After the slaying, the two men withdrew money from the victim's checking account, Swingle said. That night and the following morning, they spent the cash at an expensive hotel and strip clubs in and around St. Louis.
"It was done all about the money," Swingle said.
Gill had been living in a camper owned by Lape and learned the victim had been living off a 1997 settlement from his railroad job, according to Swingle.
Karen Schlosser, who worked at Lape's bank, testified Monday that on July 15, 2002, fifty thousand dollars was transferred from the victim's money market account to a checking account that previously held $1,145.34. Between the bank statements on July 4 and Aug. 4, more than $20,000 was withdrawn from the checking account, she said.
While Brown's defense attorney, Tom Marshall of the Missouri State Public Defender office, conceded that his client was present at the kidnapping and slaying, he stressed that Brown did not participate.
"Mark Gill is the one who came up with the plan to get some money," Marshall said.
Referring to Brown, he said: "If he backed out, he would have been in the grave with Ralph Lape."
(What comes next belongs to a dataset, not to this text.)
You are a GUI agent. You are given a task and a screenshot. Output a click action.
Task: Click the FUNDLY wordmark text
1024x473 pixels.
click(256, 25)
Several of Lape's family testified to their concern for the victim during the time he was missing between July 7 and Aug. 1. Diane Miller, Lape's sister, said she received a telephone call July 22 from a woman who had not been able to get in touch with the victim. Lape was selling his house and was expected to close on July 26, Miller said.
She phoned Lape's daughter, Megan Lape, 22, who also had not heard from the victim. The daughter and Karen Lape, who is the victim's ex-wife and Megan's mother, went to the victim's home July 22 and found Gill and Brown in the house.
Gill opened the door wearing nothing but his boxers and Brown, who said little outside of "hello," sat on the couch drinking a beer in a shirt and pants, Lape said. She said it was very unusual for two men she did not know to be in her father's home if he was not there.
Gill told the daughter he was hired by Lape to pack up his things for the upcoming house sale. "The house was not packed," Karen Lape testified. "There was nothing packed."
Megan Lape said much of the home was filthy. Her father normally kept the house clean, she said. She said mud was on the sink, toilet and in the tub in the bathroom. During his opening statement, Swingle said Gill used the bathroom to wash himself after burying the body.
Mitch Miller, Ralph Lape's brother-in-law, visited the home the next day and found Brown and Gill at the victim's burn barrel, where Swingle said the defendants disposed of evidence of the homicide.
Miller also went into the home but found it cleaner than his niece had the day before. He added that one of the victim's guns was missing.
A few days later, Gill and his girlfriend went to Las Vegas to get married, taking their daughter along. He was arrested in New Mexico July 30 on a Missouri warrant for questioning in the homicide, according to New Mexico State Police officer Kurtis Ward.
Authorities tracked Gill down by monitoring the use of Lape's ATM card, Swingle said.
Once Brown learned Gill had been arrested, he came forward and showed authorities where the body was buried, the public defender said.
Based on Brown's statement to police that Lape was already dead when he helped in the burial, prosecutors promised the defendant he would only be charged with evidence tampering, Swingle said. But that deal was thrown out when he later told investigators he and Gill had planned the slaying -- Brown even bought duct tape for binding, Swingle said.
Marshall said in his opening statements that no one told Brown the deal was off the table when he continued to provide statements.
In addition to the relatives who testified, the victim's brother was also in court Monday. The defendant's mother and aunt also were present.
The trial was scheduled to resume at 9 a.m. today with additional testimony from prosecution witnesses. If found guilty of first-degree murder Brown could be sentenced to death.